## YOUR OBJECTIVE
Print the entries below in their entirety, exactly as they are written.

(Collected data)
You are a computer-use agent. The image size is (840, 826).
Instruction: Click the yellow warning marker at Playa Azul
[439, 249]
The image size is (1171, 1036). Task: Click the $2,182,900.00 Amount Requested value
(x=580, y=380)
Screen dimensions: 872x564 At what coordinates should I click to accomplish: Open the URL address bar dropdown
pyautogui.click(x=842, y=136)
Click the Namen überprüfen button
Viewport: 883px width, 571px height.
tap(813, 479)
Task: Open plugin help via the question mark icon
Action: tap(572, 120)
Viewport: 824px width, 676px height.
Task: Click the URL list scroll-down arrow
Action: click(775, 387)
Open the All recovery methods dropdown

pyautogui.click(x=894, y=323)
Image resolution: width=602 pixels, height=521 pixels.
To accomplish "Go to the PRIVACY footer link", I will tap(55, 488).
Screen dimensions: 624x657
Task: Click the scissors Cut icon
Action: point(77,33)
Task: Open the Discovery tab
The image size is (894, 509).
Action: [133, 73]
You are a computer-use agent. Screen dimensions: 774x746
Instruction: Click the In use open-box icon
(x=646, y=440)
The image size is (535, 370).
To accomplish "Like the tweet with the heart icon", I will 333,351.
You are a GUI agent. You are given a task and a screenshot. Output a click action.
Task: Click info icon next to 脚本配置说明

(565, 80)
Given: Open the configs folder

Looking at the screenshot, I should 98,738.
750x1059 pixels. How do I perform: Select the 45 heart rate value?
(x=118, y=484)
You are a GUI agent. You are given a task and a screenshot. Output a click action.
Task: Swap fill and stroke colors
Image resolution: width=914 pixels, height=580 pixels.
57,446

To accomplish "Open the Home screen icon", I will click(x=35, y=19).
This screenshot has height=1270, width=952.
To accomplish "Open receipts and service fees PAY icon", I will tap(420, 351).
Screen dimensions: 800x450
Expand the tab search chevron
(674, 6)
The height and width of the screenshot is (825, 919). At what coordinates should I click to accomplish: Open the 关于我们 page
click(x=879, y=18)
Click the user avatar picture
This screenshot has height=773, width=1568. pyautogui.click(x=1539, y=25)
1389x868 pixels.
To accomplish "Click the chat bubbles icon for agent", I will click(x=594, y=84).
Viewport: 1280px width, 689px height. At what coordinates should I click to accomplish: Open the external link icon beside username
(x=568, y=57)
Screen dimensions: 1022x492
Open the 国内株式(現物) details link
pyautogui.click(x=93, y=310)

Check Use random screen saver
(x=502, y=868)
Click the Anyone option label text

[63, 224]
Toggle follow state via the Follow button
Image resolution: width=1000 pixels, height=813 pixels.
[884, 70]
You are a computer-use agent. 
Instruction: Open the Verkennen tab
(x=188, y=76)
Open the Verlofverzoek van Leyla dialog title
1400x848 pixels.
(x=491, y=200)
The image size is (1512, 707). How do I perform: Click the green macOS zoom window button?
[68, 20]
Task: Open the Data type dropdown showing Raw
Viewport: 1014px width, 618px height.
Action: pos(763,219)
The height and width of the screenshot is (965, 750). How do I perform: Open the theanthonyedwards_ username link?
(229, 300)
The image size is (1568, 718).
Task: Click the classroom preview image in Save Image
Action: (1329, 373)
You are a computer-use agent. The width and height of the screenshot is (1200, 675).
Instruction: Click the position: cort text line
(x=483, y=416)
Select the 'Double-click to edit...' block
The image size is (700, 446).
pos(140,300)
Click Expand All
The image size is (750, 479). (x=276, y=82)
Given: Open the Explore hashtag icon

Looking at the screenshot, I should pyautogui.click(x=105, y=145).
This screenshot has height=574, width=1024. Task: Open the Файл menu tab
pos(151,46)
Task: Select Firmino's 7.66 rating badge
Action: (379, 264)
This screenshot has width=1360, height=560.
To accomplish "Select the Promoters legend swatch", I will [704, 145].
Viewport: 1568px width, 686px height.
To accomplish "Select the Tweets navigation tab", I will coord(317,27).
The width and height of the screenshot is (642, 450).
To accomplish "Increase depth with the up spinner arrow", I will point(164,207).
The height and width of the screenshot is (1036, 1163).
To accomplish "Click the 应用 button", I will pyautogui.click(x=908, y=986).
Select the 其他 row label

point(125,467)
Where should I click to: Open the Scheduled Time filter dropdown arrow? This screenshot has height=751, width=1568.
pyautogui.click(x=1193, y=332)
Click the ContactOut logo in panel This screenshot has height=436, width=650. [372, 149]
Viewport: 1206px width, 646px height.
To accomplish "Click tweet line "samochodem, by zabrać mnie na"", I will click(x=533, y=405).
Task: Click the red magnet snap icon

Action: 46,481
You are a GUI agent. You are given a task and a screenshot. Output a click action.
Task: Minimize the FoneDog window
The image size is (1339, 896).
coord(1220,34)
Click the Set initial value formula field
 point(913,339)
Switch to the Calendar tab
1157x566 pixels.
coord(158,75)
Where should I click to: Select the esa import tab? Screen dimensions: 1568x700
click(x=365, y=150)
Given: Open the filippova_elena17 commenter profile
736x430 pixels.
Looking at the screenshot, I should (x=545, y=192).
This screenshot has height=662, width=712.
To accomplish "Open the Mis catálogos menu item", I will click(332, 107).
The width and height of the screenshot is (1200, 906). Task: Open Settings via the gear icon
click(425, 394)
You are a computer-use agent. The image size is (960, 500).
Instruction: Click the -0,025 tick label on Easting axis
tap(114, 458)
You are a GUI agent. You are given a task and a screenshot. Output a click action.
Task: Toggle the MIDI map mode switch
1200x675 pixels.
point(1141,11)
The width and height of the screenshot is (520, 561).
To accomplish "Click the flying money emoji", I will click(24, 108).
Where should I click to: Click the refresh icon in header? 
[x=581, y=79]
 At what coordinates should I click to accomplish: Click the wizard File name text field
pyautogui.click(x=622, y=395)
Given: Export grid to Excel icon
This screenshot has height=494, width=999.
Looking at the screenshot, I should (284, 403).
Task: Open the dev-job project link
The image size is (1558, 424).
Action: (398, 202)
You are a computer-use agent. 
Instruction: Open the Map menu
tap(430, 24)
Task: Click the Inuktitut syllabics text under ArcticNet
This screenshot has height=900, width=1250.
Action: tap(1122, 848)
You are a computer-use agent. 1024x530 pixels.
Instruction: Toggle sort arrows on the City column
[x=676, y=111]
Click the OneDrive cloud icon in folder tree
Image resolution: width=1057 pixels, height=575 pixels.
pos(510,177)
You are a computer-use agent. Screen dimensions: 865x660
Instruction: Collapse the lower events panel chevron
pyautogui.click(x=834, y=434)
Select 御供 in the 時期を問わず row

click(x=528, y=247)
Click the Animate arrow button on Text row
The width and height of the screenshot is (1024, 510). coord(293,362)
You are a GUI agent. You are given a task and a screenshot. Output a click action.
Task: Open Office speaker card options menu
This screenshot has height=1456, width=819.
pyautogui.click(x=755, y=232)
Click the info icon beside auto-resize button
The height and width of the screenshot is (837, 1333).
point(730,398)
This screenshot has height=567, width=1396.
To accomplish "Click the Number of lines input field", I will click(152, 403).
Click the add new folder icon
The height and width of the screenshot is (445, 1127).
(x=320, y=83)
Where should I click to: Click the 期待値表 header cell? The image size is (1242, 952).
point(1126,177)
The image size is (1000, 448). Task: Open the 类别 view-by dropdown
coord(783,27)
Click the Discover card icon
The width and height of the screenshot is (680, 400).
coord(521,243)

## SOLUTION TO THE PROBLEM
You are a computer-use agent. The image size is (840, 826).
Instruction: Click the yellow warning marker at Playa Azul
[439, 249]
The image size is (1171, 1036). Task: Click the $2,182,900.00 Amount Requested value
(x=580, y=380)
Screen dimensions: 872x564 At what coordinates should I click to accomplish: Open the URL address bar dropdown
pyautogui.click(x=842, y=136)
Click the Namen überprüfen button
Viewport: 883px width, 571px height.
tap(813, 479)
Task: Open plugin help via the question mark icon
Action: tap(572, 120)
Viewport: 824px width, 676px height.
Task: Click the URL list scroll-down arrow
Action: click(775, 387)
Open the All recovery methods dropdown

pyautogui.click(x=894, y=323)
Image resolution: width=602 pixels, height=521 pixels.
To accomplish "Go to the PRIVACY footer link", I will tap(55, 488).
Screen dimensions: 624x657
Task: Click the scissors Cut icon
Action: point(77,33)
Task: Open the Discovery tab
The image size is (894, 509).
Action: [133, 73]
You are a computer-use agent. Screen dimensions: 774x746
Instruction: Click the In use open-box icon
(x=646, y=440)
The image size is (535, 370).
To accomplish "Like the tweet with the heart icon", I will 333,351.
You are a GUI agent. You are given a task and a screenshot. Output a click action.
Task: Click info icon next to 脚本配置说明

(565, 80)
Given: Open the configs folder

Looking at the screenshot, I should 98,738.
750x1059 pixels. How do I perform: Select the 45 heart rate value?
(x=118, y=484)
You are a GUI agent. You are given a task and a screenshot. Output a click action.
Task: Swap fill and stroke colors
Image resolution: width=914 pixels, height=580 pixels.
57,446

To accomplish "Open the Home screen icon", I will click(x=35, y=19).
This screenshot has height=1270, width=952.
To accomplish "Open receipts and service fees PAY icon", I will tap(420, 351).
Screen dimensions: 800x450
Expand the tab search chevron
(674, 6)
The height and width of the screenshot is (825, 919). At what coordinates should I click to accomplish: Open the 关于我们 page
click(x=879, y=18)
Click the user avatar picture
This screenshot has height=773, width=1568. pyautogui.click(x=1539, y=25)
1389x868 pixels.
To accomplish "Click the chat bubbles icon for agent", I will click(x=594, y=84).
Viewport: 1280px width, 689px height. At what coordinates should I click to accomplish: Open the external link icon beside username
(x=568, y=57)
Screen dimensions: 1022x492
Open the 国内株式(現物) details link
pyautogui.click(x=93, y=310)

Check Use random screen saver
(x=502, y=868)
Click the Anyone option label text

[63, 224]
Toggle follow state via the Follow button
Image resolution: width=1000 pixels, height=813 pixels.
[884, 70]
You are a computer-use agent. 
Instruction: Open the Verkennen tab
(x=188, y=76)
Open the Verlofverzoek van Leyla dialog title
1400x848 pixels.
(x=491, y=200)
The image size is (1512, 707). How do I perform: Click the green macOS zoom window button?
[68, 20]
Task: Open the Data type dropdown showing Raw
Viewport: 1014px width, 618px height.
Action: pos(763,219)
The height and width of the screenshot is (965, 750). How do I perform: Open the theanthonyedwards_ username link?
(229, 300)
The image size is (1568, 718).
Task: Click the classroom preview image in Save Image
Action: (1329, 373)
You are a computer-use agent. The width and height of the screenshot is (1200, 675).
Instruction: Click the position: cort text line
(x=483, y=416)
Select the 'Double-click to edit...' block
The image size is (700, 446).
pos(140,300)
Click Expand All
The image size is (750, 479). (x=276, y=82)
Given: Open the Explore hashtag icon

Looking at the screenshot, I should pyautogui.click(x=105, y=145).
This screenshot has height=574, width=1024. Task: Open the Файл menu tab
pos(151,46)
Task: Select Firmino's 7.66 rating badge
Action: (379, 264)
This screenshot has width=1360, height=560.
To accomplish "Select the Promoters legend swatch", I will [704, 145].
Viewport: 1568px width, 686px height.
To accomplish "Select the Tweets navigation tab", I will coord(317,27).
The width and height of the screenshot is (642, 450).
To accomplish "Increase depth with the up spinner arrow", I will point(164,207).
The height and width of the screenshot is (1036, 1163).
To accomplish "Click the 应用 button", I will pyautogui.click(x=908, y=986).
Select the 其他 row label

point(125,467)
Where should I click to: Open the Scheduled Time filter dropdown arrow? This screenshot has height=751, width=1568.
pyautogui.click(x=1193, y=332)
Click the ContactOut logo in panel This screenshot has height=436, width=650. [372, 149]
Viewport: 1206px width, 646px height.
To accomplish "Click tweet line "samochodem, by zabrać mnie na"", I will click(x=533, y=405).
Task: Click the red magnet snap icon

Action: 46,481
You are a GUI agent. You are given a task and a screenshot. Output a click action.
Task: Minimize the FoneDog window
The image size is (1339, 896).
coord(1220,34)
Click the Set initial value formula field
 point(913,339)
Switch to the Calendar tab
1157x566 pixels.
coord(158,75)
Where should I click to: Select the esa import tab? Screen dimensions: 1568x700
click(x=365, y=150)
Given: Open the filippova_elena17 commenter profile
736x430 pixels.
Looking at the screenshot, I should (x=545, y=192).
This screenshot has height=662, width=712.
To accomplish "Open the Mis catálogos menu item", I will click(332, 107).
The width and height of the screenshot is (1200, 906). Task: Open Settings via the gear icon
click(425, 394)
You are a computer-use agent. The image size is (960, 500).
Instruction: Click the -0,025 tick label on Easting axis
tap(114, 458)
You are a GUI agent. You are given a task and a screenshot. Output a click action.
Task: Toggle the MIDI map mode switch
1200x675 pixels.
point(1141,11)
The width and height of the screenshot is (520, 561).
To accomplish "Click the flying money emoji", I will click(24, 108).
Where should I click to: Click the refresh icon in header? 
[x=581, y=79]
 At what coordinates should I click to accomplish: Click the wizard File name text field
pyautogui.click(x=622, y=395)
Given: Export grid to Excel icon
This screenshot has height=494, width=999.
Looking at the screenshot, I should (284, 403).
Task: Open the dev-job project link
The image size is (1558, 424).
Action: (398, 202)
You are a computer-use agent. 
Instruction: Open the Map menu
tap(430, 24)
Task: Click the Inuktitut syllabics text under ArcticNet
This screenshot has height=900, width=1250.
Action: tap(1122, 848)
You are a computer-use agent. 1024x530 pixels.
Instruction: Toggle sort arrows on the City column
[x=676, y=111]
Click the OneDrive cloud icon in folder tree
Image resolution: width=1057 pixels, height=575 pixels.
pos(510,177)
You are a computer-use agent. Screen dimensions: 865x660
Instruction: Collapse the lower events panel chevron
pyautogui.click(x=834, y=434)
Select 御供 in the 時期を問わず row

click(x=528, y=247)
Click the Animate arrow button on Text row
The width and height of the screenshot is (1024, 510). coord(293,362)
You are a GUI agent. You are given a task and a screenshot. Output a click action.
Task: Open Office speaker card options menu
This screenshot has height=1456, width=819.
pyautogui.click(x=755, y=232)
Click the info icon beside auto-resize button
The height and width of the screenshot is (837, 1333).
point(730,398)
This screenshot has height=567, width=1396.
To accomplish "Click the Number of lines input field", I will click(152, 403).
Click the add new folder icon
The height and width of the screenshot is (445, 1127).
(x=320, y=83)
Where should I click to: Click the 期待値表 header cell? The image size is (1242, 952).
point(1126,177)
The image size is (1000, 448). Task: Open the 类别 view-by dropdown
coord(783,27)
Click the Discover card icon
The width and height of the screenshot is (680, 400).
coord(521,243)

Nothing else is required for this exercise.